Señora Antonieta originally started her business using cheap plastic machines from an unknown source but, through the micro-credit provided by FIDESMA, she was able to get an older model heavy-duty machine from them. It could sew through thicker layers of more expensive cloth. This advantage enabled her to create the much coveted wedding dresses seen in high-end bridal magazines and the very necessary lovely gowns for young women’s “sweet 15” parties. Yes, 15 not 16. The age may differ, but the idea is the same. Señora Antonieta does rely on yardage from overseas for the more intricate orders, but she is often able to make use of fabric made in Guatemala.
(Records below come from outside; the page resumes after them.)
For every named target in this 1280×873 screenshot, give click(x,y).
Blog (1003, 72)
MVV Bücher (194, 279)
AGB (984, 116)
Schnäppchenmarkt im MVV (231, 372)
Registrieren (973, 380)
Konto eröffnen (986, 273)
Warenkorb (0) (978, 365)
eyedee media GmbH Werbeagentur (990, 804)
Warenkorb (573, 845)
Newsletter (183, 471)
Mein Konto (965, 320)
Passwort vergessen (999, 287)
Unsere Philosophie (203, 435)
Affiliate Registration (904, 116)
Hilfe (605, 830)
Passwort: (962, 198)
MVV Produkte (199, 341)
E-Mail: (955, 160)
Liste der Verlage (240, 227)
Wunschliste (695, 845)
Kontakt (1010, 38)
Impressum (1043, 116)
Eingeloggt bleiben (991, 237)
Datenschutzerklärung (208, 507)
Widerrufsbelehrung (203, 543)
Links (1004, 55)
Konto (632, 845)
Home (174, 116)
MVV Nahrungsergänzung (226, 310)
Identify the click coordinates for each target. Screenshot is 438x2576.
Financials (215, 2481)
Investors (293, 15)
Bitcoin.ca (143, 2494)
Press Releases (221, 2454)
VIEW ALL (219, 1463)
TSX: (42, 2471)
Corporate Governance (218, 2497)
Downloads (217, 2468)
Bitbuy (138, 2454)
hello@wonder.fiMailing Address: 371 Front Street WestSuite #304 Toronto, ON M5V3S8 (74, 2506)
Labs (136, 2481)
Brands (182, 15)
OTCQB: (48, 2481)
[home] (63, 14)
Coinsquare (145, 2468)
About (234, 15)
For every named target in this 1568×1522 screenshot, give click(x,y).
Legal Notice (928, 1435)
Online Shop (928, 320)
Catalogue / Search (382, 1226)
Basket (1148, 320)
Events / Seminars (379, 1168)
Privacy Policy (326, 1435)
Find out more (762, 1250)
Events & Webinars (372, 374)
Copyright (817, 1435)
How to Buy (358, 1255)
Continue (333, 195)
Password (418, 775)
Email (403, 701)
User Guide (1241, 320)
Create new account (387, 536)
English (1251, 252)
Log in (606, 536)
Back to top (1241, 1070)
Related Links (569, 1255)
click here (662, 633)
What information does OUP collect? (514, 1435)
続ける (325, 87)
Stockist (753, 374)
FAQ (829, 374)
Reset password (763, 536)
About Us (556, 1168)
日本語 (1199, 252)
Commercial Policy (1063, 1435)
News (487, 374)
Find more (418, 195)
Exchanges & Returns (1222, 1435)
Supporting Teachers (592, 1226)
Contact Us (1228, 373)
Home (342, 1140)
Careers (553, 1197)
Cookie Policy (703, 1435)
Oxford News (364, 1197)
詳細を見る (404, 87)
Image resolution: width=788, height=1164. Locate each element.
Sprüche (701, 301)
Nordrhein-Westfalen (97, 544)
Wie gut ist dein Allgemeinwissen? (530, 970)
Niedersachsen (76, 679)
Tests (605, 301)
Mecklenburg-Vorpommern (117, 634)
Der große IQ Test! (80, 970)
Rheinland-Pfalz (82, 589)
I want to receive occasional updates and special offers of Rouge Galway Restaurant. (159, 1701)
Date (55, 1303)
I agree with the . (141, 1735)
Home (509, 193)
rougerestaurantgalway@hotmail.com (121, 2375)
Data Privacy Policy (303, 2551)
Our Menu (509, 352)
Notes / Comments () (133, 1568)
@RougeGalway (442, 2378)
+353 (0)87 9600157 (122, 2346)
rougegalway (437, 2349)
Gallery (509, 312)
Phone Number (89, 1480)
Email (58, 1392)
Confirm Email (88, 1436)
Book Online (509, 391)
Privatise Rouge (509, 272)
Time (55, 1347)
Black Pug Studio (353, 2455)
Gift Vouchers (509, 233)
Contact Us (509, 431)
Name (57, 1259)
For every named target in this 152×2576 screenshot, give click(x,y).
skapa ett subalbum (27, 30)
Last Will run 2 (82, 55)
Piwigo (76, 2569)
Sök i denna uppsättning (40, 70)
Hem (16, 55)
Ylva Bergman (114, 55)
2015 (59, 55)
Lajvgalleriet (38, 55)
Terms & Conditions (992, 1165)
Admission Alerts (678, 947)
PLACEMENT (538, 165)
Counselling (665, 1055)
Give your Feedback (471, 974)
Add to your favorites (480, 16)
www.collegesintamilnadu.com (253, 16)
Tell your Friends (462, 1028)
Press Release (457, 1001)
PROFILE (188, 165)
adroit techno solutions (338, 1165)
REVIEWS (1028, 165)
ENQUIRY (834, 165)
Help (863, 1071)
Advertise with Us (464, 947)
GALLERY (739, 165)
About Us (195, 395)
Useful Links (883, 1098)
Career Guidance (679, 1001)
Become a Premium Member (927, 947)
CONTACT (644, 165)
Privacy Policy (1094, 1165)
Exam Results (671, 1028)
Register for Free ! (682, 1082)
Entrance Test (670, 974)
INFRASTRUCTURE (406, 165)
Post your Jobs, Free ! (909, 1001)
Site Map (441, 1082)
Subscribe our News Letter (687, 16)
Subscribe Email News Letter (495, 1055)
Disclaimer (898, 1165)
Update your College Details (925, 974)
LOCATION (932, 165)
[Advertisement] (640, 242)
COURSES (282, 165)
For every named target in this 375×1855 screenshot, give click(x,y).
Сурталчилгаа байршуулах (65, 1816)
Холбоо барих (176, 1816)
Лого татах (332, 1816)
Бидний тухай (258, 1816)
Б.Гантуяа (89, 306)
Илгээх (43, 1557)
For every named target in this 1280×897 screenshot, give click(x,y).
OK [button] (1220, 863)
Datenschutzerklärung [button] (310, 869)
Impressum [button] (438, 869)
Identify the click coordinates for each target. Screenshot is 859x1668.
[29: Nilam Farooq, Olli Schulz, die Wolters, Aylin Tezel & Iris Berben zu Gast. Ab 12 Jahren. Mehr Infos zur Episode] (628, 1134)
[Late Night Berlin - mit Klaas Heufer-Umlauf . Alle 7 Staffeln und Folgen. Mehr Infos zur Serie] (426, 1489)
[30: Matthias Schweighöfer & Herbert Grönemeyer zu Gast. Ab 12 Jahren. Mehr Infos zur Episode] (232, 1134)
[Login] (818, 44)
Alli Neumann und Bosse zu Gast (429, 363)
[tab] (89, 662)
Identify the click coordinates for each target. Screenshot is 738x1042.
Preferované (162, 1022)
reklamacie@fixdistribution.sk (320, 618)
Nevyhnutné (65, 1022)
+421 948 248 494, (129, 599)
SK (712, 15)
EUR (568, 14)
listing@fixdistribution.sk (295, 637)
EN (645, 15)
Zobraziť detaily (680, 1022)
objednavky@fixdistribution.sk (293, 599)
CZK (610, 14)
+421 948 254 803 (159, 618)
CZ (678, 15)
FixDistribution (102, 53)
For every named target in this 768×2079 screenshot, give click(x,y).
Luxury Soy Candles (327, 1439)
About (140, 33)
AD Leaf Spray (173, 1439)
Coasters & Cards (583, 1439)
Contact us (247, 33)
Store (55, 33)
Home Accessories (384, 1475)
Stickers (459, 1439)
And these knock offs don’t compete with the real thing because the stores that sell these types of dresses are nowhere near these ladies or their customers. It’s fair competition for a fair price. Imagine being able to own something exactly like the design you saw in Vogue or Cosmopolitan for the equivalent of $500? No, it’s not cheap, but much cheaper than the real thing, available locally, and excellent quality.
This duo of sisters contributes to the clothing of daily use and to the elegance and beauty of special occasions. They apply wise business practices that can be implemented with little impact on the environment. Local products, personal service, reasonable prices, sustainable practices—all because of P4P’s machines and FIDESMA’s micro credit and determined distribution practices.